In the movies and on television, everybody seems to love having sex, but in real life sexual intercourse is an unbearable experience for many women.
For Veasley, 33, of Providence, R.I., the unbearable vaginal pain extended beyond sex to everyday activities like walking. Even light contact from blue jeans could be too agonizing to bear.
"Riding a bike, sitting for long periods and something as light as touching the area with a Q-tip will send women kind of flying off the exam table," she told ABC News' Dr. Timothy Johnson.
"The best way to describe it is having sandpaper rubbed on an open wound," Fontaine said.
But all the women said what's almost harder than the physical pain is the emotional toll of suffering from such a mysterious condition without a clear diagnosis.
Fontaine, 25, of New York City said she went to 15 different doctors in a desperate search for answers. Some of those doctors said it was psychological.
"Having doctors tell you there's nothing wrong even though you know there's something wrong, it's beyond frustrating and it's heartbreaking. I was either on medicine, in treatment for something that I didn't have or I was being told that 'it's all in your head,'" she told ABC News.
Veasley said she also struggled to find a diagnosis. Remarkably, five years into her relationship with her college sweetheart, Melvin, they still had never had sexual intercourse because it was just too painful for her. But it didn't stop them from getting married.
The couple said they found other ways to be sexually intimate, but the desperate search for a diagnosis for this inexplicable pain can either pull a couple closer together or tear them apart.
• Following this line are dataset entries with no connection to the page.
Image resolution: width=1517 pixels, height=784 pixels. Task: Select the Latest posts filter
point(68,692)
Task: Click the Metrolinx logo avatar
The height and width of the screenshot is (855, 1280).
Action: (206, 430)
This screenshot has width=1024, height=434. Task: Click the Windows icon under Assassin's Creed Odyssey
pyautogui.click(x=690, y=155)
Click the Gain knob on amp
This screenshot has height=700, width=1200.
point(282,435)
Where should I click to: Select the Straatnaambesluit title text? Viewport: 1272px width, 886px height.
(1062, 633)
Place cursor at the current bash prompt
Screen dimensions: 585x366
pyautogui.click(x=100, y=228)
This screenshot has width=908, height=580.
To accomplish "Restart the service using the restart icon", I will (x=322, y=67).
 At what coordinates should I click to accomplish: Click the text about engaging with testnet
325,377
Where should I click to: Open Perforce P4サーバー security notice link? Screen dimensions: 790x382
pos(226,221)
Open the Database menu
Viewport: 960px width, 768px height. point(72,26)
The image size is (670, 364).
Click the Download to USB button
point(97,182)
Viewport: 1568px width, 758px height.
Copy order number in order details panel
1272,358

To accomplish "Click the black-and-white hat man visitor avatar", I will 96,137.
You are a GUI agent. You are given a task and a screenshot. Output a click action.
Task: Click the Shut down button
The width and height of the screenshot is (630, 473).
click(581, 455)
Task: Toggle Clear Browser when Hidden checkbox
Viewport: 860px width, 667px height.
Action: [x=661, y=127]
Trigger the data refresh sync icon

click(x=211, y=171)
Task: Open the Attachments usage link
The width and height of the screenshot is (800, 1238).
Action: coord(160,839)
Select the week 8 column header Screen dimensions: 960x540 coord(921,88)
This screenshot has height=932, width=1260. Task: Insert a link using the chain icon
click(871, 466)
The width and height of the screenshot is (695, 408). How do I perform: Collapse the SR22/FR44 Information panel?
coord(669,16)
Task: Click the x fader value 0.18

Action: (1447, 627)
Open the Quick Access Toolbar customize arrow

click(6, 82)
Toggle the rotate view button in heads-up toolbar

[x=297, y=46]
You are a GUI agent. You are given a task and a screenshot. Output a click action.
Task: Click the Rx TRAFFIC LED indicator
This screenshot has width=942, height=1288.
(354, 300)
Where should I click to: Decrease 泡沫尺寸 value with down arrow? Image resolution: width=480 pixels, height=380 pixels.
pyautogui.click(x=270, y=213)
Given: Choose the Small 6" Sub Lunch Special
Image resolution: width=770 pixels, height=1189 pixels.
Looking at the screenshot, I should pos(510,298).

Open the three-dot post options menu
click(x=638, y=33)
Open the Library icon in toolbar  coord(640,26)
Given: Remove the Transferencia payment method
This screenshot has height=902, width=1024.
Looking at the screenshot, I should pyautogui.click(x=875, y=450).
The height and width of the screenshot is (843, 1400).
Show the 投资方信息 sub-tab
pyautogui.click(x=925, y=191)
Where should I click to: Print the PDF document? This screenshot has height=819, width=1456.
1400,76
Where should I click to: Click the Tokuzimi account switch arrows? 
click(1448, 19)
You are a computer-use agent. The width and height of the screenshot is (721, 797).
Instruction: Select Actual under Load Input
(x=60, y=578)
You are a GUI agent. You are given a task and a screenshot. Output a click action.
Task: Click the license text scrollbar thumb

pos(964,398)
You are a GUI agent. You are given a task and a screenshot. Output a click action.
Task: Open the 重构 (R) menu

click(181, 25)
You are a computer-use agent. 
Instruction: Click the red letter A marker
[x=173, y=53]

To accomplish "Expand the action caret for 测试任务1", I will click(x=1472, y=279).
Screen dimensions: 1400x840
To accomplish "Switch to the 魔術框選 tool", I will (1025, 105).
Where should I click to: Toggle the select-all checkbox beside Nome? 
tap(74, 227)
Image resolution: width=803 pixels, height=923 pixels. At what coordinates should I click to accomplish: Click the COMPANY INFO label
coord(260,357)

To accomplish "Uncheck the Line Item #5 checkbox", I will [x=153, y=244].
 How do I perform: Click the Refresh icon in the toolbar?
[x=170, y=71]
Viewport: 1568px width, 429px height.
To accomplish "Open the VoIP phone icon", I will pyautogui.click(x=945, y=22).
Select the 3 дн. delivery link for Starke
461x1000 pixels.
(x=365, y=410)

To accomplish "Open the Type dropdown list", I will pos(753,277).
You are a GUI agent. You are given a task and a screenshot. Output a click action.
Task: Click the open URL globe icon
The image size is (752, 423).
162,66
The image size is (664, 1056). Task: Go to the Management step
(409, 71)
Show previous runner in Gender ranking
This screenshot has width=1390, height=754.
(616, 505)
Fontaine and her husband, Afsheen, said their marriage was seriously strained by her mysterious sexual pain.
"All the results are coming back negative and after I would tell him and he would automatically assume it was himm you know, I am not attracted to him anymore," Fontaine said.
The men aren't the only ones doubting themselves.
"Part of what makes you a woman is having female sexual organs and when they're not working properly, it's kind of an assault on your ego as a woman," said Nugent, 34, of Tacoma Park, Md.
Her pain ended up being an assault on her marriage as well as her ego, she said.
In fact, Nugent said that her pain was largely to blame for the failure of her first marriage.
"It certainly added a tremendous amount of stress to the marriage," she said. "Handling a serious illness or a chronic pain condition is difficult, no matter what, but handling a chronic pain condition when nobody can tell you what it is you have or how to treat it is just, you know, beyond the pale."
Luckily, Nugent was able to find a doctor who could treat her mystifying pain.
Dr. Andrew Goldstein, who runs the Center for Vulvovaginal Disorders in Washington, D.C., and is a pioneer in the new field of sexual pain disorders, said there are usually real physical reasons why sex is so painful for some women.